Serum Metabolite Profiles and Target Tissue Gene Expression Define the Effect of Cholecalciferol Intake on Calcium Metabolism in Rats and Mice^1,2

Department of Foods and Nutrition and the Interdepartmental Nutrition Program, Purdue University, West Lafayette, IN 47907-2059

^* To whom correspondence should be addressed. E-mail: fleet{at}purdue.edu.

We studied the effect of cholecalciferol (VD3) intake on VD3 status and markers of calcium (Ca) homeostasis in mice and rats. Serum 25 hydroxycholecalciferol (25OH-VD3) concentrations were increased in animals fed diets containing 400–20,000 international units (IU) VD3/kg (37 nmol·L^–1·1000 IU VD3^–1), but body weight, serum Ca, and duodenal gene expression were not altered. High-VD3 intake decreased serum 1, 25-dihydroxycholecalciferol [1,25(OH)₂-VD3] and renal 25 hydroxycholecalciferol-1hydroxylase (CYP27B1) mRNA, suggesting that rodents tolerate high-VD3 intake by suppressing the activity of the VD3 endocrine system. Serum 25OH-VD3 declined when animals were fed diets containing 1000 to 25 IU VD3/kg (9–11 wk, inflection at 200 IU/kg, 4-fold steeper slope below this). Neither body weight nor serum Ca were influenced by low-VD3 intake. However, mice fed the 25-IU/kg diet had lower serum 1,25(OH)₂-VD3, duodenal calbindin D9k mRNA, bone mineral density, and renal 25 hydroxycholecalciferol-24 hydroxylase mRNA, whereas renal CYP27B1 mRNA was elevated when rodents were fed <200 IU VD3/kg. These data reveal a stress on VD3 and Ca metabolism at low dietary VD3 intake.

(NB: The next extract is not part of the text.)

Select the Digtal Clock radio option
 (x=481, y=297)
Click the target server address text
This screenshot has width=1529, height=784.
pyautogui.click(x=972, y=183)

Dietary Ca restriction (0.25 vs. 0.5%, 9 wk) increased serum 1,25(OH)₂-VD3 and was 30% greater in rats fed a 10,000-IU VD3/kg diet. High-VD3 intake did not prevent Ca restriction-induced bone loss. Our data show that modeling human VD3 status requires lower intake than the current NRC rodent requirement (1000-IU/kg diet). Also, although rodents are very tolerant of high-VD3 intake, it cannot compensate for moderate Ca restriction.